Каждый оркестр имеет свой облик, более того – при каждом музыкальном руководителе этот облик несколько меняется. Например, звук Берлинского филармонического с Клаудио Аббадо, с Саймоном Рэттлом и сейчас с Кириллом Петренко – разный.
Я вспоминаю, прежде всего, этот sound – звук оркестра. Будь то Чикагский оркестр с Марисом Янсонсом (я слушал его в немецком Людвигсбурге), оркестр Concertgebouw с тем же Янсонсом, Венский филармонический… Во время фестиваля оркестров в Колонном зале Дома союзов я впервые увидел за пультом Мюнг-Вун Чунга. Это было колоссальное впечатление!
Необыкновенные впечатления были в Венской Staatsoper. Я был там два дня подряд. Сначала – на «Дон Паскуале» с некоей мадам за пультом (не буду называть ее фамилию): было ощущение, что играет какой-то студенческий оркестр – полный развал по всем фронтам! Я был в культурном шоке – честно говоря, даже не поверил, что нахожусь в Венской опере.
На следующий день — «Дон-Карлос». За пульт вышел Чунг – это было какое-то преображение: удивительная музыкальность, блистательное знание партитуры, бережное отношение к солистам. Ощущение, как будто корявая дирижерская палочка, отросток дерева, начинает оживать – как будто жизнь сочится через этот росток, казалось, что сейчас эта палка зацветет. Действительно, это музыкант первой величины!

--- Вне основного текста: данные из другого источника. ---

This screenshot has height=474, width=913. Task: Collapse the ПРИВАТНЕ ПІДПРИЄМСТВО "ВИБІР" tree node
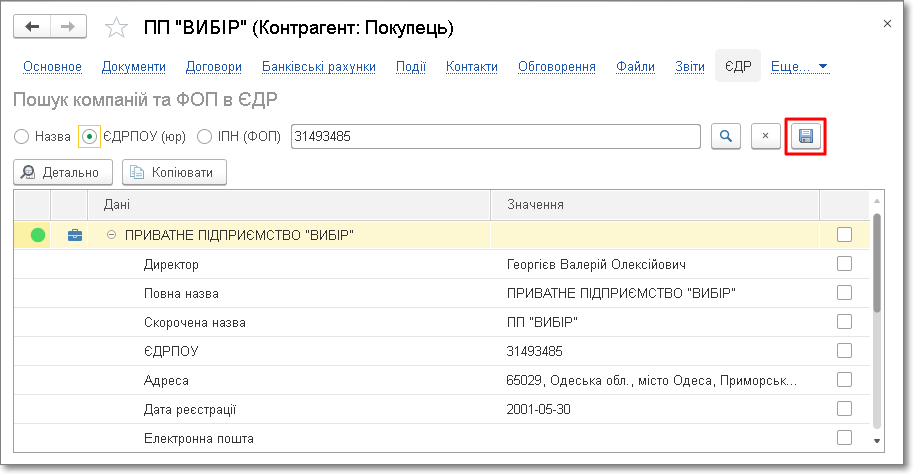[111, 235]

Для меня было очень важно слушать Берлинский филармонический, Венский филармонический оркестры, оркестр Баварского радио, Мюнхенской оперы. Этот слуховой опыт очень важен. Сейчас, к сожалению, нечасто удается послушать такие коллективы вживую.
Понятно, что оркестры привыкли к акустике залов, в которых они постоянно играют. Например, Венский филармонический оркестр прекрасно знает акустические особенности Musikverein’a. Оркестры, которые играют в Большом зале консерватории, знают его акустические особенности.
– А какие акустические особенности Большого зала консерватории?
– Это зал, где все слышно, все понятно – уютный зал для музыкантов. Знаете, в нем ощущаешь себя так комфортно, как дома в халате и домашних тапочках. Он потрясающий в плане акустики – будь то оркестр, инструмент, голос или хор. Всегда это ощущения фантастические!
Просто любовь – это концертный зал Мариинского театра!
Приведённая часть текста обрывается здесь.